[Information given]
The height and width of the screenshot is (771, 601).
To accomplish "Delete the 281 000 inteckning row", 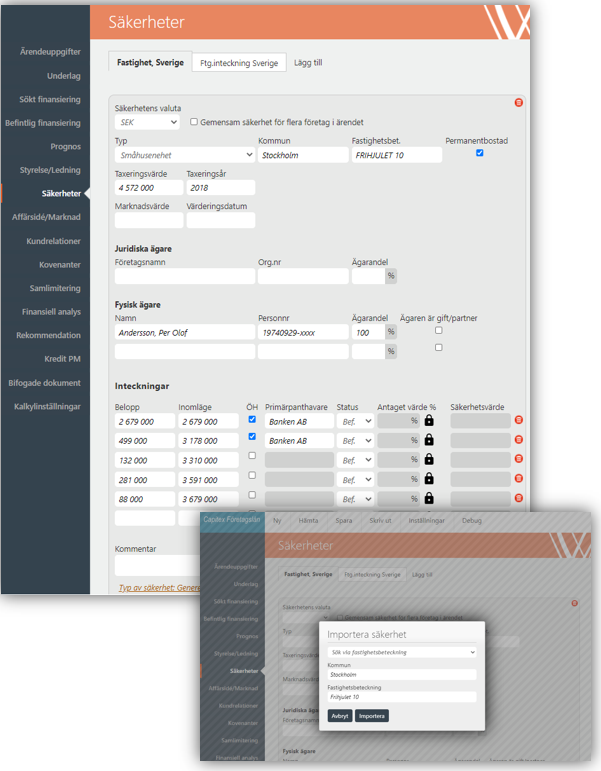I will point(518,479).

---

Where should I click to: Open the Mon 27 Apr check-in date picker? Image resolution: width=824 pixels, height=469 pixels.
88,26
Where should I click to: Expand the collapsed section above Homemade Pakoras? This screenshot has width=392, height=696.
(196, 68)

...

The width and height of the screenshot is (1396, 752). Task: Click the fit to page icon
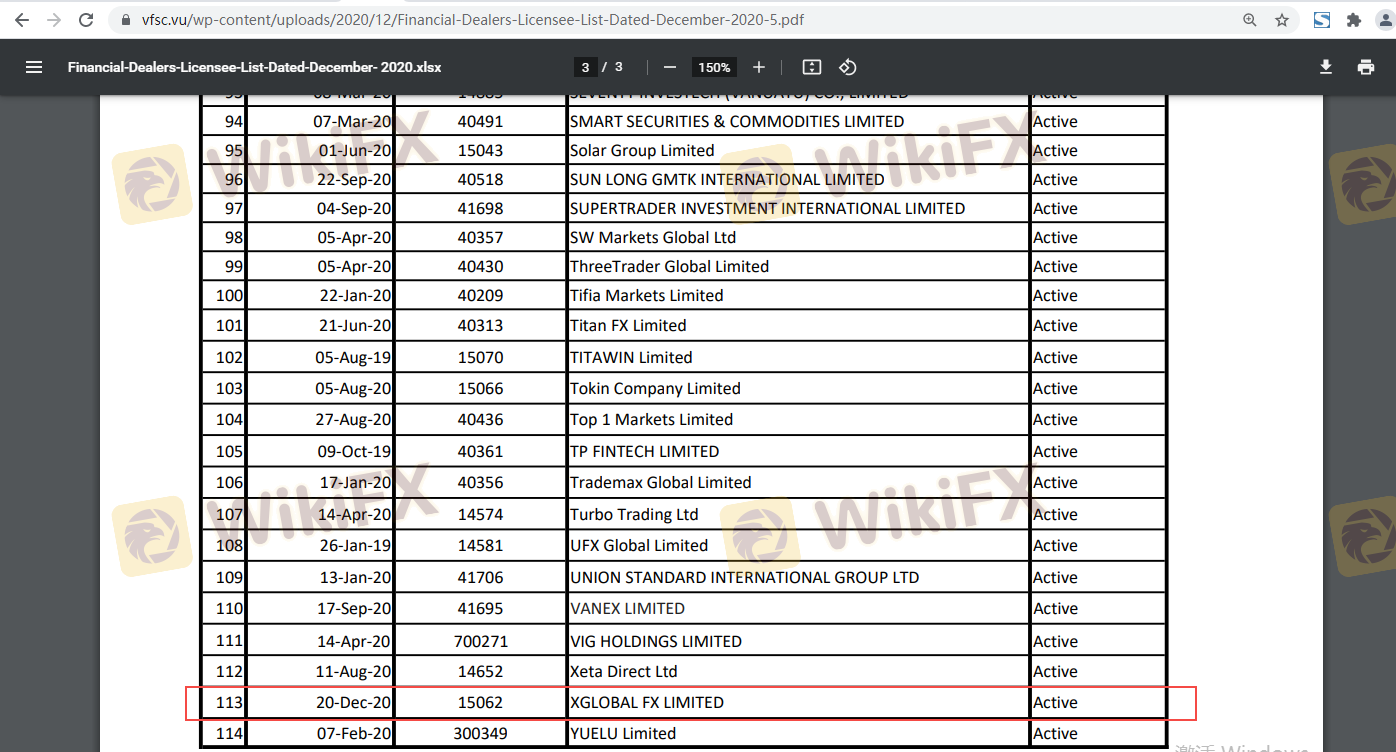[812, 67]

[Stated goal]
Pull out every row above that contains the string "height" and copy each one in full. Matching is case-sensitive.

[Finished answer]
The height and width of the screenshot is (771, 601).
Where should I click to: Open the Mon 27 Apr check-in date picker? Image resolution: width=824 pixels, height=469 pixels.
Where should I click to: Expand the collapsed section above Homemade Pakoras? This screenshot has width=392, height=696.
The width and height of the screenshot is (1396, 752). Task: Click the fit to page icon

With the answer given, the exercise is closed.